We will use the class NN in the file NN.py to represent instances of our network. The network parameters are stored in the instance variable self.params where keys are string parameter names and values are numpy arrays. 

- Open the file NN.py and fill the missing parts of the NN.loss. This function takes the data and weights and computes the class scores, the loss, and the gradients on the parameters. (You have to perform the forward pass, the backward pass).

- Fill the missing part in the NN.train() (You have just to to update the parameters of the network). 

- Implement the NN.predict method to predict labels for data points.



 - Train your network using 1, 10, 100, 1000 neurons in the hidden layer (hidden_size) and for each case compute the test accuracy and calculate the time it takes to train the network. Explain if and how the size of the hidden layer influences the prediction (test accuracy) and the time it takes to train the network.

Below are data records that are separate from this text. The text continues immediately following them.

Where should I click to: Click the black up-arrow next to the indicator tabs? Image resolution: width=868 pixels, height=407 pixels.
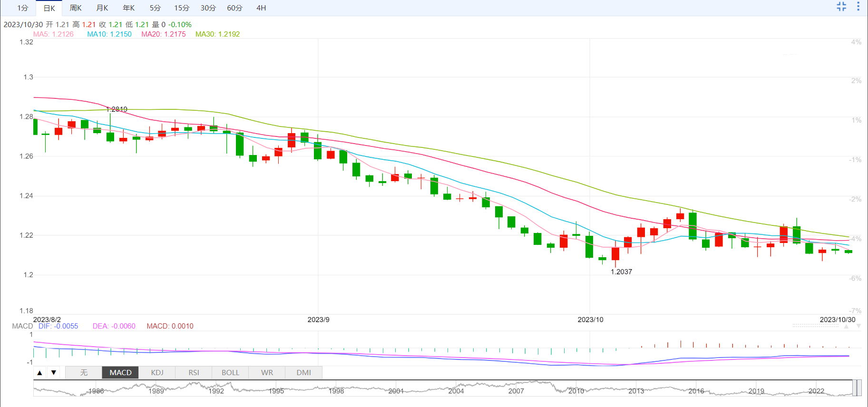[x=40, y=373]
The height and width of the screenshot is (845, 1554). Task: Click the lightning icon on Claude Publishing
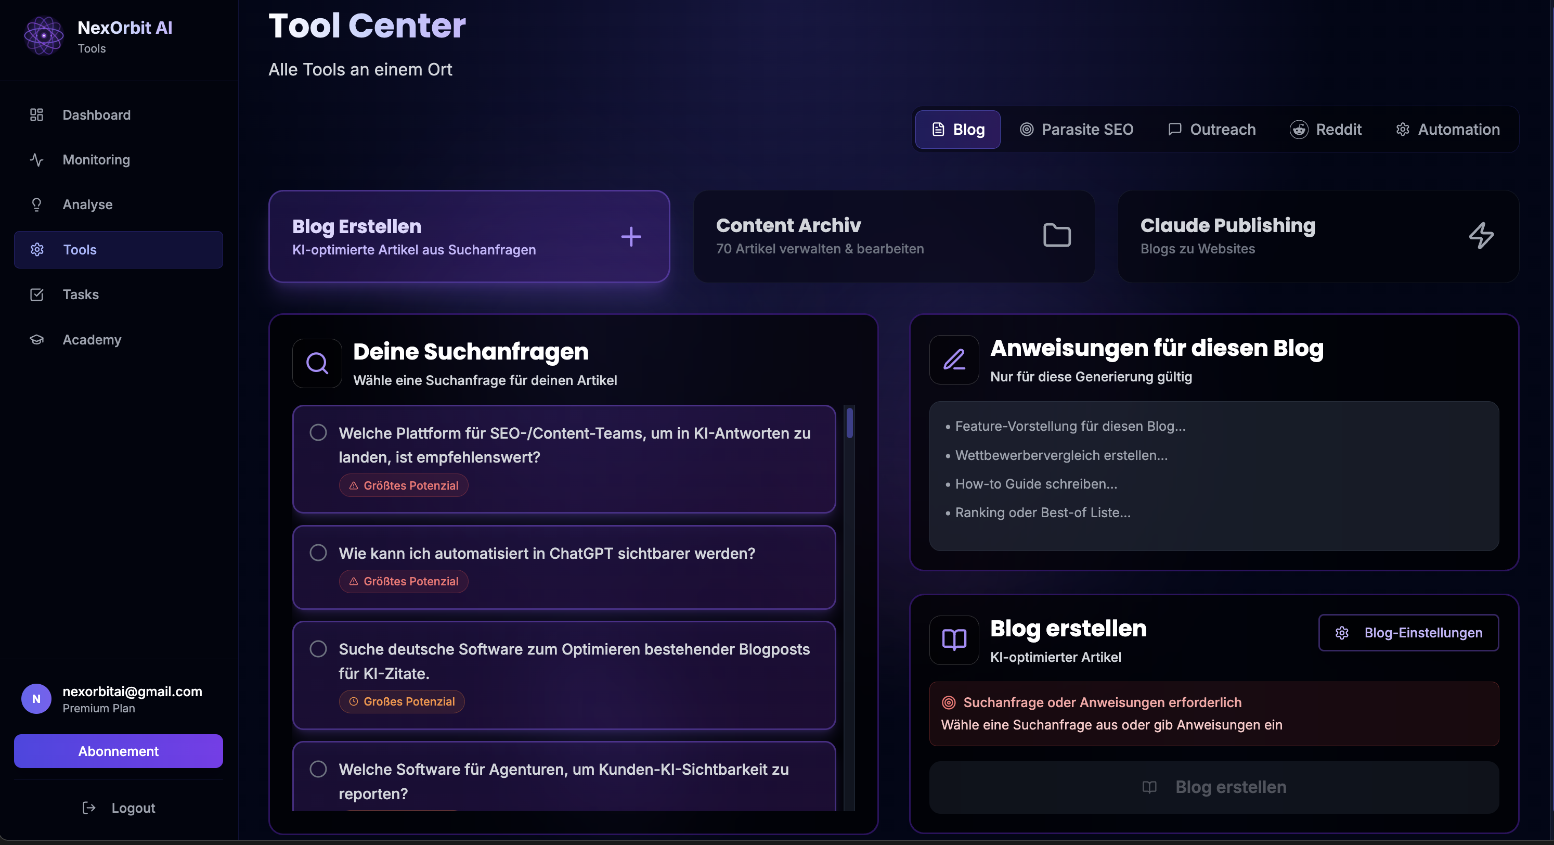[x=1482, y=236]
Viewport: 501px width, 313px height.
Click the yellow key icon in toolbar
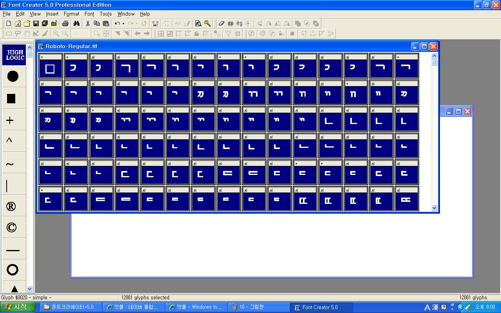(207, 23)
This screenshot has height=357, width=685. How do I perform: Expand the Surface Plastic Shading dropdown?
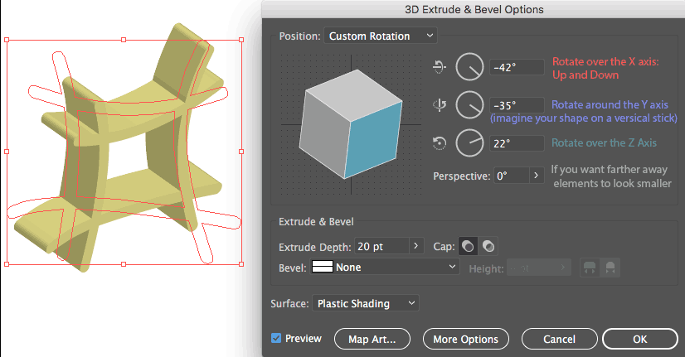click(367, 304)
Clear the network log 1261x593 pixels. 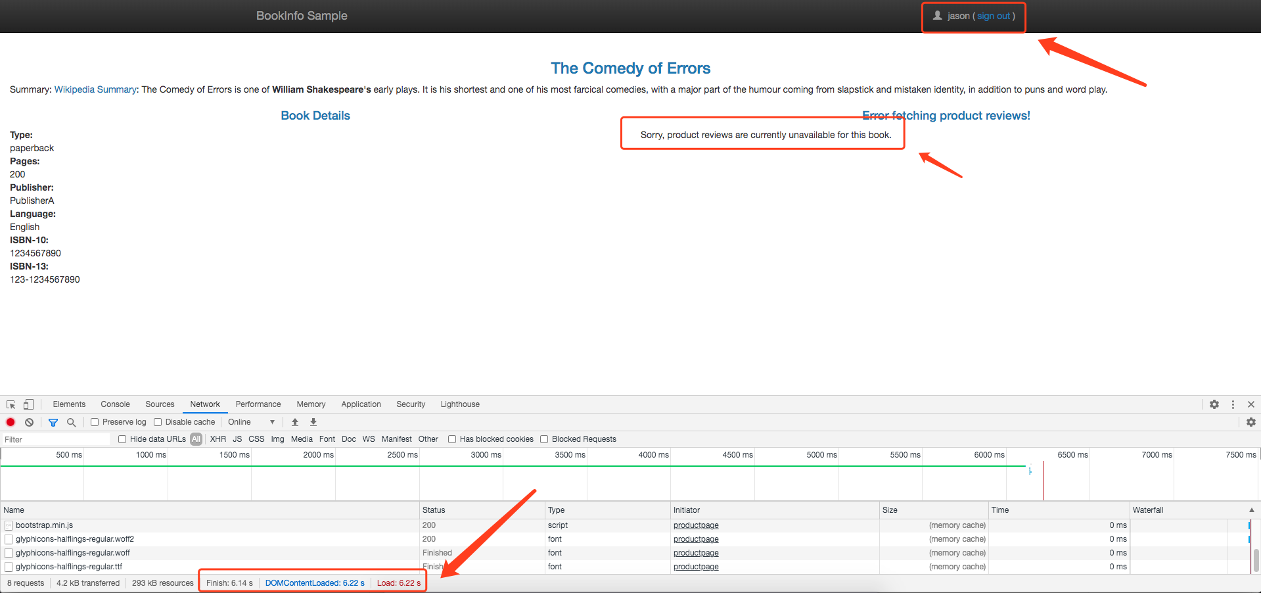(29, 422)
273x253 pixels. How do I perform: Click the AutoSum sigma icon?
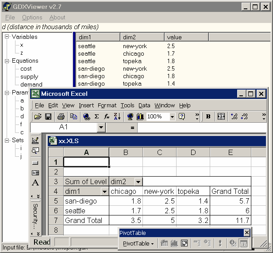[x=97, y=117]
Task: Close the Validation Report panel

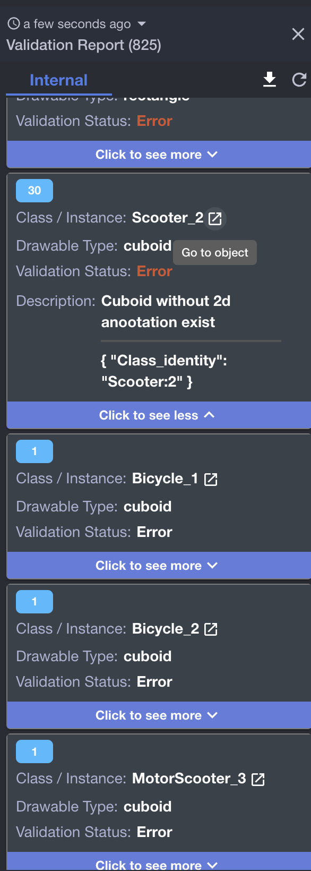Action: tap(298, 34)
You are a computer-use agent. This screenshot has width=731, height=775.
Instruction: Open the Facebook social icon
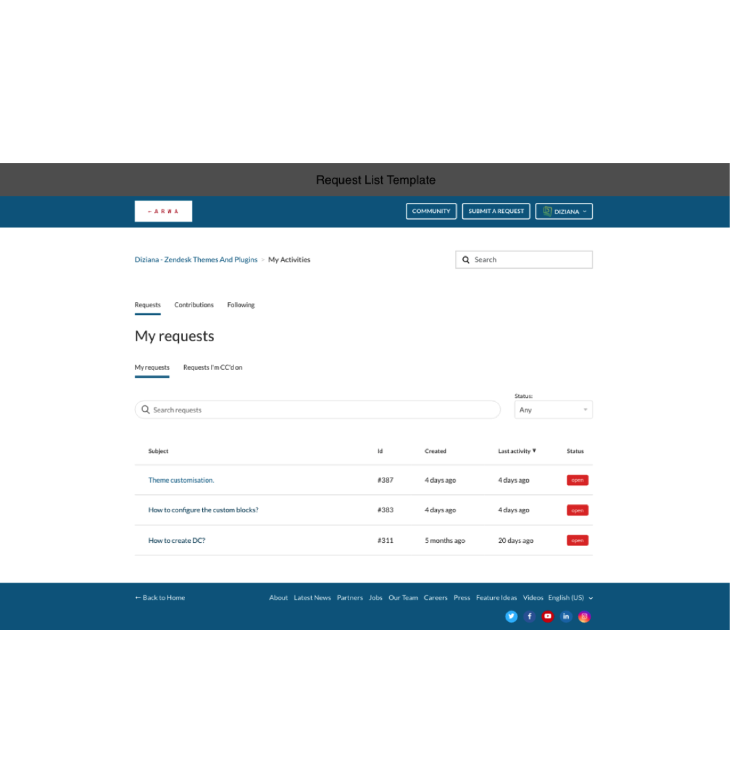coord(529,617)
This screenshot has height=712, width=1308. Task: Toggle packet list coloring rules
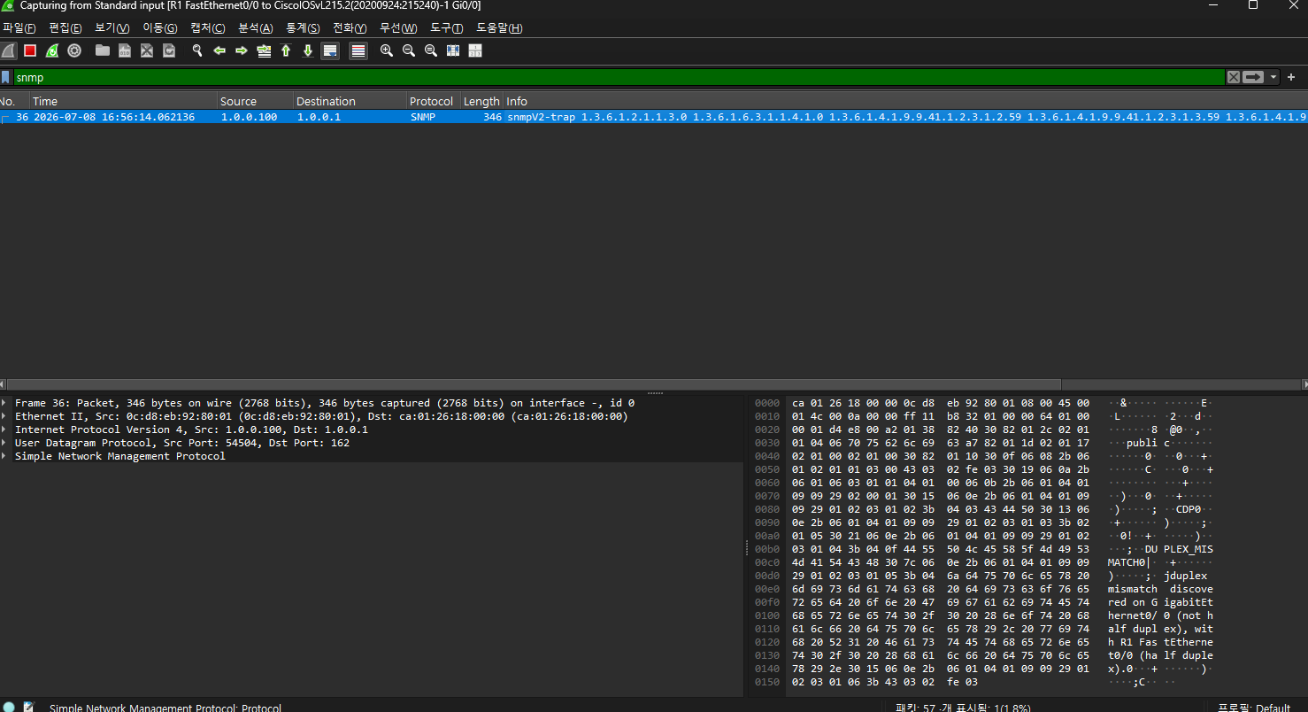[358, 50]
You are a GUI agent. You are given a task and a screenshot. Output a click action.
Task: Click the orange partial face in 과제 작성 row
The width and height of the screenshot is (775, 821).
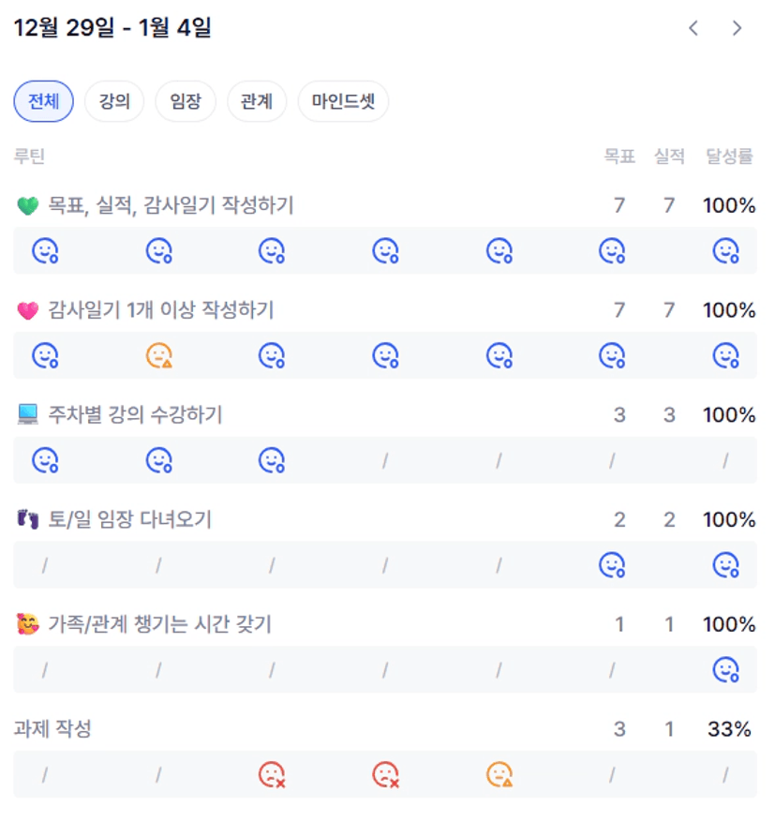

#### To train your network use: learning_rate=1e-4, learning_rate_decay=0.95, batch_size=100, num_iters = 1000

In [None]:
from timeit import default_timer as timer
from matplotlib.backends.backend_pdf import PdfPages

In [None]:
input_size = 32 * 32 * 3
hidden_size = np.array([1, 10, 100, 1000])
num_classes = 10

for size in hidden_size:
    start = timer()
    Neural_Network = NN(input_size=input_size, hidden_size=size, output_size=num_classes)
    loss_history, train_acc_history, test_acc_history = Neural_Network.train(X=X_train, y=y_train, X_test=X_test, y_test=y_test,
                  learning_rate=1e-4, learning_rate_decay=0.95, num_iters=1000,
                  batch_size=100, verbose=False)
    end = timer()
    print('hidden layer size: ', size)
    print('seconds elapsed: ', end - start)
    print('train_acc_history: ', train_acc_history)
    print('test_acc_history: ', test_acc_history)
    #### Plot the train / test accuracies
    with PdfPages("fig{0}.pdf".format(size)) as pdf:
        plt.subplot(2, 1, 1)
        plt.plot(loss_history)
        plt.title('Loss history {0} neurons'.format(size))
        plt.xlabel('Iteration')
        plt.ylabel('Loss')

        plt.subplot(2, 1, 2)
        plt.plot(train_acc_history, label='train')
        plt.plot(test_acc_history, label='test')
        plt.title('Classification accuracy history')
        plt.xlabel('Epoch')
        plt.ylabel('Clasification accuracy')
        plt.legend()
        pdf.savefig()
        plt.show()

# COMPARISON WITH SAME NETWORK ARCHITECTURE USING KERAS

In [8]:
import pandas as pd
from keras.models import Sequential
from keras.layers import Dense
from keras.wrappers.scikit_learn import KerasClassifier
from keras.utils import np_utils
from sklearn.model_selection import cross_val_score
from sklearn.model_selection import KFold
from sklearn import preprocessing
from sklearn.preprocessing import LabelEncoder
from sklearn.pipeline import Pipeline

In [4]:
np.random.seed(1234)

In [5]:
X_train_df = pd.DataFrame(X_train).astype(float)
y_train_df = pd.DataFrame(y_train)

In [None]:
# Get column names first
names = X_train_df.columns
# Create the Scaler object
scaler = preprocessing.StandardScaler()
# Fit your data on the scaler object
scaled_df = scaler.fit_transform(X_train_df)
scaled_df = pd.DataFrame(scaled_df, columns=names)

In [None]:
scaled_df.head()

In [6]:
encoder = LabelEncoder()
encoder.fit(y_train_df)
encoded_Y = encoder.transform(y_train_df)
dummy_y = np_utils.to_categorical(encoded_Y)

  y = column_or_1d(y, warn=True)
  y = column_or_1d(y, warn=True)


In [16]:
def baseline_model():
	# create model
	model = Sequential()
	model.add(Dense(10, input_dim=3072, activation='relu'))
	model.add(Dense(10, activation='softmax'))
	# Compile model
	model.compile(loss='categorical_crossentropy', optimizer='adam', metrics=['accuracy'])
	return model

In [17]:
estimator = KerasClassifier(build_fn=baseline_model, epochs=3, batch_size=100, verbose=0)

In [18]:
kfold = KFold(n_splits=10, shuffle=True, random_state=1234)

In [19]:
results = cross_val_score(estimator, X_train_df, dummy_y, cv=kfold)
print("Baseline: %.2f%% (%.2f%%)" % (results.mean()*100, results.std()*100))

Instructions for updating:
Colocations handled automatically by placer.
Instructions for updating:
Use tf.cast instead.
Baseline: 19.07% (2.82%)


The same network using the Keras library gives a CV correct classification of 19.07%, which is lower than the test correct classification of around 33% using our own Neural Network.